Ciò non toglie che la sofferenza a cui siamo sottoposti quotidianamente rimanga un grande mistero, qualcosa di intangibile che assume senso solo in relazione alla crocefissione di Cristo. Ma in che modo la sofferenza di Cristo giustifica la nostra? Quale significato da ai patimenti che siamo costretti a subire quotidianamente?
Il primo punto da sottolineare è che la sofferenza di Cristo in croce non ci libera dalla sofferenza, ma è nella sofferenza che ci rende liberi. Il gesto della passione è un atto di devozione al volere del padre, accollandosi le torture in croce Gesù, non solo ha dimostrato assoluta devozione al volere del Padre, ma ci ha mostrato qual’è la via per raggiungere la vita eterna.
Questo non significa che il dubbio riguardante il perché della sofferenza non ci debba sfiorare, ma che dopo il primo attimo di perdizione dobbiamo accettare il volere di Dio e rimetterci alla sua assoluta saggezza, solo in questo modo possiamo dire di avere fede. Interessante in questo senso sono alcuni passi del Vangelo in cui Gesù va a curare gli ammalati, in questi si vede come egli non li esorta alla rassegnazione, ma li invita ad avere fede e continuare a pregare.

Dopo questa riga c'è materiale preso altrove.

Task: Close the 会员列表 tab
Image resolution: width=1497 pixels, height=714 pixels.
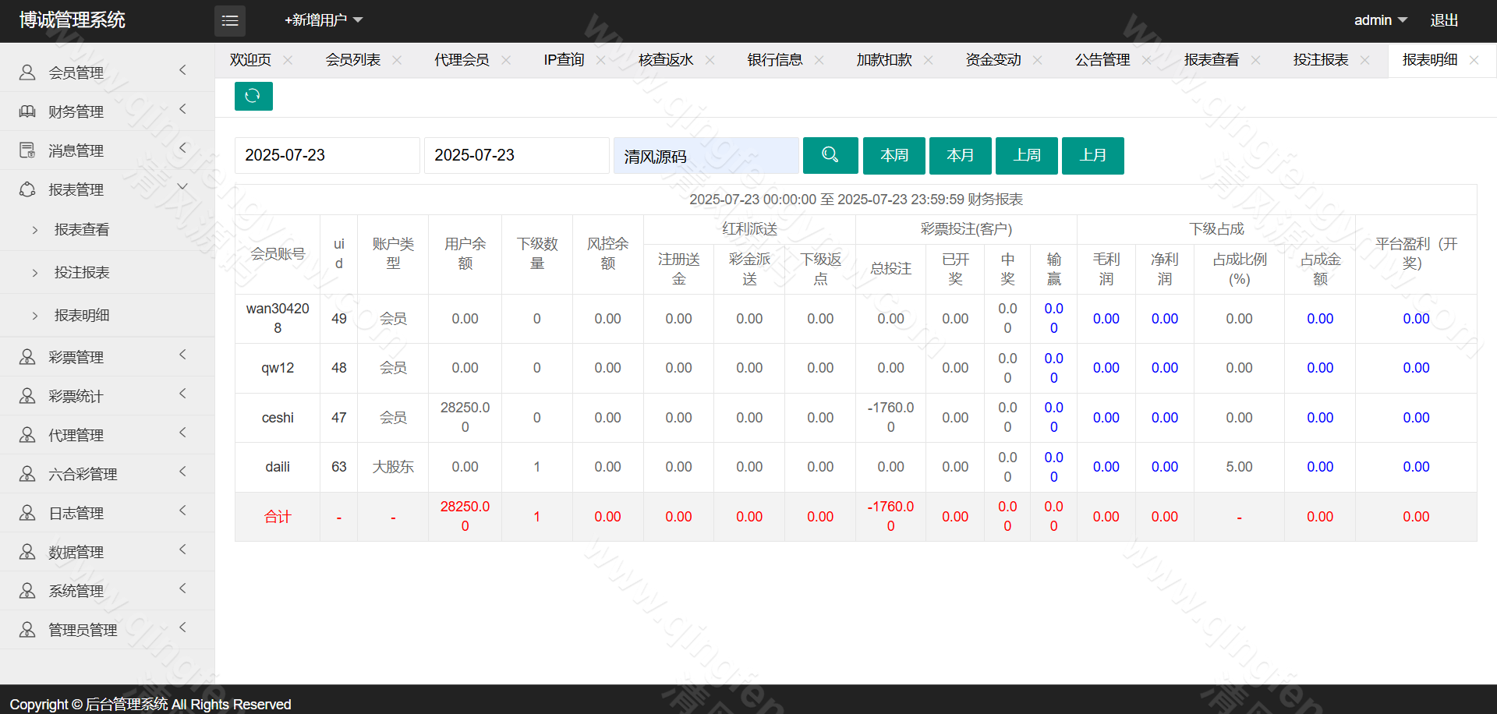Action: [x=397, y=60]
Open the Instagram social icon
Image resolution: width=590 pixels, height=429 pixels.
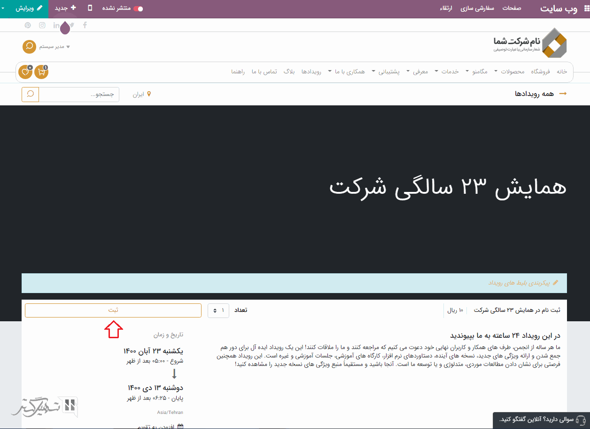point(42,25)
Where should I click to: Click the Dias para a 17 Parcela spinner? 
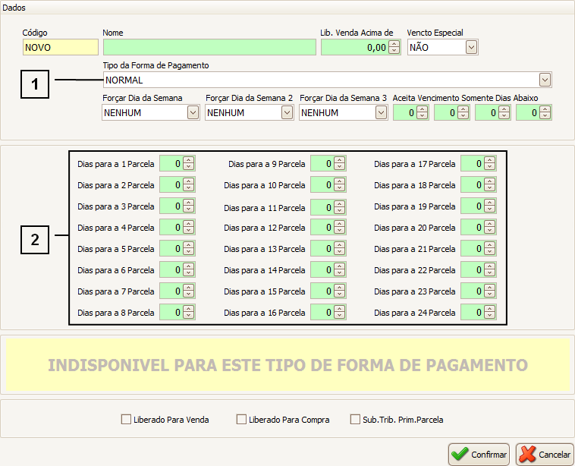(x=473, y=163)
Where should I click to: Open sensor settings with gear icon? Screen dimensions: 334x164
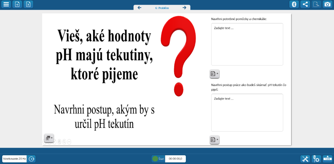click(316, 159)
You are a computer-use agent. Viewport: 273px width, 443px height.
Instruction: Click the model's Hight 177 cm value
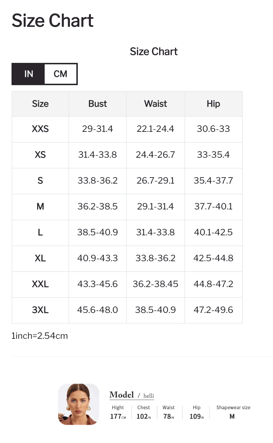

Questo messaggio viene ribadito anche da San Paolo e successivamente da Giovanni Paolo II che spiega come a livello pastorale: “Non esiste la malattia ma il malato, non esiste la sofferenza ma il sofferente” questo offre un cambio di paradigma perché in questo modo non si cura la malattia o la sofferenza ma la persona e la sua anima. Il vescovo o il sacerdote deve quindi lavorare sulla speranza e aiutare il sofferente o il malato affinché “Gestisca la malattia, o viva la prova, in modo da trasformarla in un atto consapevole d’offerta, in un atto d’amore e d’abbandono”.
Sembra quasi che il Cristianesimo si fondi ad un primo sguardo su di una sorta di dolorismo, ma così non è : se è vero che il messaggio è quello di sopportare la sofferenza al fine di raggiungere un traguardo più alto e significativo, questo non viene raggiunto tramite la sofferenza. Il cristiano non gioisce del dolore ma lo affronta con umiltà, per questo Papa Giovanni Paolo II ci ha tenuto a precisare ancora una volta nel Concilio Vaticano II come Gesù non ci abbia liberato dal dolore ma se lo sia addossato dandone un altro significato. Vista da questa prospettiva la preghiera non è un mezzo per evitare il dolore ma per affrontarlo e superarlo dopo un periodo di tribolazione grazie alla fede.